**Excerpted passage:**
= Beginning of Section =

Most Claims Against Nerve Stimulator Device Maker Barred
The preemption doctrine barred product liability claims brought by a patient who allegedly had been injured by a device implanted to alleviate his epilepsy, the federal for the Northern District of Georgia ruled in dismissing the claims. The patient, after a serious accident, suffered from drug-resistant epileptic seizures. Upon recommendation of his doctor, the patient had a medical device implanted in his neck which produced occasional electrical shocks to his left vagus nerve, thereby helping to alleviate his epilepsy. The patient alleged that the device malfunctioned, causing him permanent neurological damage. The patient sued the device manufacturer on the basis of common law actions of strict liability, negligence, breach of warranty and loss of consortium; the consumer also requested punitive damages and attorney fees. The manufacturer argued that all claims were preempted by the federal Medical Devices Act (MDA). With respect to the strict liability claims, the court found that because a manufacturer could hypothetically comply with all FDA regulations, but nevertheless produce a product containing some unintended flaw in design or packaging, Georgia law would impose requirements “different from, or in addition to” those imposed by the MDA. Thus, the court ruled that the marketing and manufacturing strict liability claims, the negligent failure to warn claim, and both the breach of implied and express warranty claims were preempted. As an aside, the court noted that regardless of federal preemption, the consumer could not prove the existence of a manufacturing defect, which was an essential element of many of his claims. The patient’s negligent manufacturing defect claim, however, was dismissed on the merits: despite extensive discovery, the patient produced no evidence that the device was defective, nor was any expert testimony offered as to the causes of the patient’s injuries. At best, the consumer alleged a res ipsa locquitur argument, which Georgia law explicitly rejects. Finally, the patient’s requests for punitive damages, loss of consortium, and attorney’s fees were dismissed by the court as derivative of the previously-dismissed claims. (Haynes v. Cyberonics, Inc. (NDGa) ¶18,696)

= End of Section =

**Extracted data entries:**

= Beginning of Section =

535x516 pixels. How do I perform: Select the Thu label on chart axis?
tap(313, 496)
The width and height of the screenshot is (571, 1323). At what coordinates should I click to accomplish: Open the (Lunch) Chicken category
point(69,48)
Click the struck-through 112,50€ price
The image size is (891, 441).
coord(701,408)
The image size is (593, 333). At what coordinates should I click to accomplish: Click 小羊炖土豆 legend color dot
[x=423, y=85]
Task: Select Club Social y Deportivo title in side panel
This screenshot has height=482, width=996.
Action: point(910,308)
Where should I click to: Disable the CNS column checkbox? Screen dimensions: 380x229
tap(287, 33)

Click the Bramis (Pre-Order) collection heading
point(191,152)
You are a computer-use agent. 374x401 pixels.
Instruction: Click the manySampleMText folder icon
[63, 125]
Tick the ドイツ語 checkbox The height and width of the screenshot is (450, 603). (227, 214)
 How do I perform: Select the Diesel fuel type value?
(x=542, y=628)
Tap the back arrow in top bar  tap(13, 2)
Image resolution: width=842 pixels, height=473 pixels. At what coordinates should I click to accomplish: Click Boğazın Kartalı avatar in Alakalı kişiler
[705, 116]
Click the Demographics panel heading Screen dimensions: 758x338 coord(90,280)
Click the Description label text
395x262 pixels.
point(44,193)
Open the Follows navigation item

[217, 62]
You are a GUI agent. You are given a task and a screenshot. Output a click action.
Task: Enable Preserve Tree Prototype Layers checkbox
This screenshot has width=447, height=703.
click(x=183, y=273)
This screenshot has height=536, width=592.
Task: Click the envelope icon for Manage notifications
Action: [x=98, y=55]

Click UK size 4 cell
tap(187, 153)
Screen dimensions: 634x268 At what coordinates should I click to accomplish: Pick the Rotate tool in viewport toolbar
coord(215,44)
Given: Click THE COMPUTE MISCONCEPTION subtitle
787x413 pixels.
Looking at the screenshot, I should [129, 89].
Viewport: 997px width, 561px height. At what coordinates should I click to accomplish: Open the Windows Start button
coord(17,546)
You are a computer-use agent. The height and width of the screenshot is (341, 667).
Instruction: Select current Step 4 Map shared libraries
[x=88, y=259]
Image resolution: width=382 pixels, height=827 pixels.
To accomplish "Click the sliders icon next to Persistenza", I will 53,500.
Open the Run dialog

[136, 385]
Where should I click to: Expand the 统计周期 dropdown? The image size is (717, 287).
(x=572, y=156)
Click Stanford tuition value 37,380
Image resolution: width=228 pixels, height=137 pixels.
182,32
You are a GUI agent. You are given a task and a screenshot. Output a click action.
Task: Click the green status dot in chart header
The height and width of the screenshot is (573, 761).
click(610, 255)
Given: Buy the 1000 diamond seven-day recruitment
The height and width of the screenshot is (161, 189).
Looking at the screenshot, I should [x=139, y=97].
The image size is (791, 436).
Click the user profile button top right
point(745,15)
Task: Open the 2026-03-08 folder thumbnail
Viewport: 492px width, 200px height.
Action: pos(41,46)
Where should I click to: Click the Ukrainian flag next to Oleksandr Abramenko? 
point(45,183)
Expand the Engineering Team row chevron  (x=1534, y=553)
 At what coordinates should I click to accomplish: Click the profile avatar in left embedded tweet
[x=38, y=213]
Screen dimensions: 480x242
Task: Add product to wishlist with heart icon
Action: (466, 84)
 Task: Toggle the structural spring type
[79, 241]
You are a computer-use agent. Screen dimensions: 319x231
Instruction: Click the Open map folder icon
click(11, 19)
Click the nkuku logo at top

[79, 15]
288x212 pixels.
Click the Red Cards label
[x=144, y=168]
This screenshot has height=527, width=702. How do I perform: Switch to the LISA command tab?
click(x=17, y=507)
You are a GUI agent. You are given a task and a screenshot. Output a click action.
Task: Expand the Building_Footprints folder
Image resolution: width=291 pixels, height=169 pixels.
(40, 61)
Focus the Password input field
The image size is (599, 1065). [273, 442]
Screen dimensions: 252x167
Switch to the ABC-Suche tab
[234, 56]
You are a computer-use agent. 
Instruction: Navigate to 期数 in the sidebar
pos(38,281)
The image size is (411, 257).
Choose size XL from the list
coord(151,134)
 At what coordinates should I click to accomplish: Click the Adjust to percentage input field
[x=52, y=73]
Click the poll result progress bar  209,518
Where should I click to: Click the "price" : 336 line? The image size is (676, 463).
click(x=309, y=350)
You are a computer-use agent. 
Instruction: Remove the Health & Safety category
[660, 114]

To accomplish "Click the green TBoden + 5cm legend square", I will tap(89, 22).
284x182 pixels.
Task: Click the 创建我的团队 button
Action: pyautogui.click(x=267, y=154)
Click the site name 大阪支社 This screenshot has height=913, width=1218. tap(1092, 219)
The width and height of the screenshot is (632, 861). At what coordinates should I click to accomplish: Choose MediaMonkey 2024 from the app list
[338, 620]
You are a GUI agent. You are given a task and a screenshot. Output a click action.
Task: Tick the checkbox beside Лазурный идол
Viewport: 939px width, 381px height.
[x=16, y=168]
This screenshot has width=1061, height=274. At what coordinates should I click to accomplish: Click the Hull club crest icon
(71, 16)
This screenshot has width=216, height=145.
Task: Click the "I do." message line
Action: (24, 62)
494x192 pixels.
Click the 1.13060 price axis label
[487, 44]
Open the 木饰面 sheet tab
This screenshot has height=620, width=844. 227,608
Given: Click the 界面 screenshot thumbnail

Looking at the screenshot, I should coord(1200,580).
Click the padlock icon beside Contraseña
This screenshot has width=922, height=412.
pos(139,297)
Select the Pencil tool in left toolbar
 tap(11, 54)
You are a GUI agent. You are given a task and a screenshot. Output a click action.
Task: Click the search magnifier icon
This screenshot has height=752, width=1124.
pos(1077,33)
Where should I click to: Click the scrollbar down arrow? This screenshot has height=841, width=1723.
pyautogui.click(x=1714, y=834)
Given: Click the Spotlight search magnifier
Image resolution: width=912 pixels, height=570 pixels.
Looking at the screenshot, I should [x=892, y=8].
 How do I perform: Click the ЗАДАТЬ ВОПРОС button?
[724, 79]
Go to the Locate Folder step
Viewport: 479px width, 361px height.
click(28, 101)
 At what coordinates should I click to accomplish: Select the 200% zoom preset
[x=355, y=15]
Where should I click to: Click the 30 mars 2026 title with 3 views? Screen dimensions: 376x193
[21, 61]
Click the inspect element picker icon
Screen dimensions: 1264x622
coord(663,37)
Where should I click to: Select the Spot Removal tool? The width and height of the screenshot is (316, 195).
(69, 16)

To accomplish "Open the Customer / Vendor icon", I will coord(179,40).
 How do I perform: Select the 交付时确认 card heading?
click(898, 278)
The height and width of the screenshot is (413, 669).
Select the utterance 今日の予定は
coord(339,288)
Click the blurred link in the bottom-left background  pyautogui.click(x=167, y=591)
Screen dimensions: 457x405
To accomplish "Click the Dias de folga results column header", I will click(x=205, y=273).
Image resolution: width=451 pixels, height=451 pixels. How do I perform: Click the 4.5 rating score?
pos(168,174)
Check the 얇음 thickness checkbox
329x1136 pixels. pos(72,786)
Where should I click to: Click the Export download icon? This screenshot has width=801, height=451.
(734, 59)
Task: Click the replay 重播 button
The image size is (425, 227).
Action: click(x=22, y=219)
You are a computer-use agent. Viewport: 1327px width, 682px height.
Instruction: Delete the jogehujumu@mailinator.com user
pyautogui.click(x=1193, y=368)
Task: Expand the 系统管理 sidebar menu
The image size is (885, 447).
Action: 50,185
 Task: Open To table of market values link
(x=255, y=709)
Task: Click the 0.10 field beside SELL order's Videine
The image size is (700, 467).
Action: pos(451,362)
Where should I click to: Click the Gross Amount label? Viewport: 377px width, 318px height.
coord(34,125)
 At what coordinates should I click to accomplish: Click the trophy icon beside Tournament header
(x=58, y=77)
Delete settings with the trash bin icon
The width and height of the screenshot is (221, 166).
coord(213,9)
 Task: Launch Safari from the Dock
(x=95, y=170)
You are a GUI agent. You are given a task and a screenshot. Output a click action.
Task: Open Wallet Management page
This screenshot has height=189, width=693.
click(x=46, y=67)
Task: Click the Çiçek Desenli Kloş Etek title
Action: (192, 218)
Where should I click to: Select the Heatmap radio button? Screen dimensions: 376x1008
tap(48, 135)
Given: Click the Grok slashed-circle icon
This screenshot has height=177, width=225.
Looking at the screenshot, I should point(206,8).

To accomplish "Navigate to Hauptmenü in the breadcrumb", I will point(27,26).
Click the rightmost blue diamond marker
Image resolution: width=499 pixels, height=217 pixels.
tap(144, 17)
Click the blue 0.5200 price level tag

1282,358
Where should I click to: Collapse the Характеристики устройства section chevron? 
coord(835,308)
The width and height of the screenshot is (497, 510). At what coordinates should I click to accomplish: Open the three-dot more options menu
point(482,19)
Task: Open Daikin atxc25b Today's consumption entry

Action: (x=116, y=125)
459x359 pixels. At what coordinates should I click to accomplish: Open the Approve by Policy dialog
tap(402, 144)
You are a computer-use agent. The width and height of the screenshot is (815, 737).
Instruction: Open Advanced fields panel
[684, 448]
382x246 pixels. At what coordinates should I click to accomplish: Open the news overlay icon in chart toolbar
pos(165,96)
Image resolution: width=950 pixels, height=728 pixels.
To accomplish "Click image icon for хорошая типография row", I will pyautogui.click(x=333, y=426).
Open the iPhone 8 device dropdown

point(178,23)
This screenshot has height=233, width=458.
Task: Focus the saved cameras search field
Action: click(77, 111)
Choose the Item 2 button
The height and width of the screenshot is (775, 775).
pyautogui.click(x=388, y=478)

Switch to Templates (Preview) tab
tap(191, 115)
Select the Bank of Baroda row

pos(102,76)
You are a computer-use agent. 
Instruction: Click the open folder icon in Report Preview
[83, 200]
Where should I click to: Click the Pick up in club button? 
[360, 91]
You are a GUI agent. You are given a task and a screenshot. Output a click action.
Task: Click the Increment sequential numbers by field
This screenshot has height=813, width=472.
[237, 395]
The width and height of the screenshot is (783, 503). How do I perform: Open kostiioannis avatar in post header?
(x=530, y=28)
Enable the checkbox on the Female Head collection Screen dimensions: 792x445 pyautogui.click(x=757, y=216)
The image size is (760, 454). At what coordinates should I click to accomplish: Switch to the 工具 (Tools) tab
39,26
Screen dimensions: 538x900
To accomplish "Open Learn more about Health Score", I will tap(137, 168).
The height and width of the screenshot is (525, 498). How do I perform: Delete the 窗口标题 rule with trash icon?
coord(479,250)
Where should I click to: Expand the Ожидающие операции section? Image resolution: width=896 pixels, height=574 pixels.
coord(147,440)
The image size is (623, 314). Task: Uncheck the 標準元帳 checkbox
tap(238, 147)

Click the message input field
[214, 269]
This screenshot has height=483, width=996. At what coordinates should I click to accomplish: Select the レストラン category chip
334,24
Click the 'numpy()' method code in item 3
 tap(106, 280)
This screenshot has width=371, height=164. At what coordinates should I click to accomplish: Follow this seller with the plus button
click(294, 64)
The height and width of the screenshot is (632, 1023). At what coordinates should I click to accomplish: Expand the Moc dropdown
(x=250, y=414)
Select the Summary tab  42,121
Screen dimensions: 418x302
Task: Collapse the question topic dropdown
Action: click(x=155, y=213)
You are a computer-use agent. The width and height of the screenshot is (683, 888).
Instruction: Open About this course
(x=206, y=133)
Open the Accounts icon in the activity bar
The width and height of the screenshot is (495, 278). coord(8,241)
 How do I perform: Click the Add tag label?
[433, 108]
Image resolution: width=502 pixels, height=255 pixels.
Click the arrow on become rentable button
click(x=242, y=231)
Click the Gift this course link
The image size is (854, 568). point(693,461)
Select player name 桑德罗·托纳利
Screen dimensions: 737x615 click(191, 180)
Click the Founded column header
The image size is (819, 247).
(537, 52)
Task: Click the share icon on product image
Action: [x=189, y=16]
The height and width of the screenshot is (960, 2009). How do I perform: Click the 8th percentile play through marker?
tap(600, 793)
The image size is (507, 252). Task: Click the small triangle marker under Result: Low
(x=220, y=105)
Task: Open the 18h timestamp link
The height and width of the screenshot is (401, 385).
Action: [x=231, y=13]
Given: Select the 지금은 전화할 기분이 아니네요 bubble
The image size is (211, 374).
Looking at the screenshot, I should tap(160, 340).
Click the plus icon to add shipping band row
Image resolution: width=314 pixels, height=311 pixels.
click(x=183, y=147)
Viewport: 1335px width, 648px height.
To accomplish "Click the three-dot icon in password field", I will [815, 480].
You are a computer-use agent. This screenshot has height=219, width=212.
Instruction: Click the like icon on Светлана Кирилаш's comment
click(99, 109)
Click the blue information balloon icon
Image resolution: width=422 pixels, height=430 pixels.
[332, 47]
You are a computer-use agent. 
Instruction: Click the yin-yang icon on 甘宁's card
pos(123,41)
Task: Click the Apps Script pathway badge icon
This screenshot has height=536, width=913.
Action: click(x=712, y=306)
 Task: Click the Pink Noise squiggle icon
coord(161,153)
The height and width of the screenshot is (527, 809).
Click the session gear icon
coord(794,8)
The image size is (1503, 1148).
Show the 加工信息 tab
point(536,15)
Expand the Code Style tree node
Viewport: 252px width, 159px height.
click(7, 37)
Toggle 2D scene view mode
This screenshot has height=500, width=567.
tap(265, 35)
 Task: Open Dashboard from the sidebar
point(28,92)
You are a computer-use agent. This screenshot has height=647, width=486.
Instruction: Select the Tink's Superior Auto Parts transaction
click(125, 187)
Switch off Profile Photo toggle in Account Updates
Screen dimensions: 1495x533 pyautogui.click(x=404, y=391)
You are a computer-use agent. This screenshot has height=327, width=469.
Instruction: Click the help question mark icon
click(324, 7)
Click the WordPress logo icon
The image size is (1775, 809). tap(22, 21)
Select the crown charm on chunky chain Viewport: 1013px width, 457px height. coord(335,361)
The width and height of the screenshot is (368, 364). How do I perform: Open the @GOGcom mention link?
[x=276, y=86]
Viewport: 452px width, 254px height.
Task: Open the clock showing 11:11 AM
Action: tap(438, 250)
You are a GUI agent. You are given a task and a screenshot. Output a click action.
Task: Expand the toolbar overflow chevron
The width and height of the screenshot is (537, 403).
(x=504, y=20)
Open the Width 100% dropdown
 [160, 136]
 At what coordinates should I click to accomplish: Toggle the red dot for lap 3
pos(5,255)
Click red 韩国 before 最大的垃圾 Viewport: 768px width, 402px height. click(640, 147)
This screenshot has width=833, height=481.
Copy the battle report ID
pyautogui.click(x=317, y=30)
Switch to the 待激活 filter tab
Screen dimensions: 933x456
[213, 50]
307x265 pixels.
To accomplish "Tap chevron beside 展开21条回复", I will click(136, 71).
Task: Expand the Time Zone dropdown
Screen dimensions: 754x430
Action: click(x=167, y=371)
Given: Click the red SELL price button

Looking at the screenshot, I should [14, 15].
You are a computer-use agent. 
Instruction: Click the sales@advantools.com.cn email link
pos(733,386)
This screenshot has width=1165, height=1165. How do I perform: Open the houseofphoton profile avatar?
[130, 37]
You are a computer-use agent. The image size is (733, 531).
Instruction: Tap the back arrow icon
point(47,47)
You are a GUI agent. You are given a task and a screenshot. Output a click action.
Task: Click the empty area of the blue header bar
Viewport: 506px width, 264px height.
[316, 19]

= End of Section =

**Your goal:**
Answer these questions from the case summary about the nerve stimulator device.
(a) Which nerve received the electrical shocks from the implanted device?
(b) Under which federal law did the manufacturer argue that all claims were preempted?
(c) What kind of argument did the consumer at best allege that Georgia law explicitly rejects?

**Response to this task:**
(a) The patient's left vagus nerve.
(b) The federal Medical Devices Act (MDA).
(c) A res ipsa locquitur argument.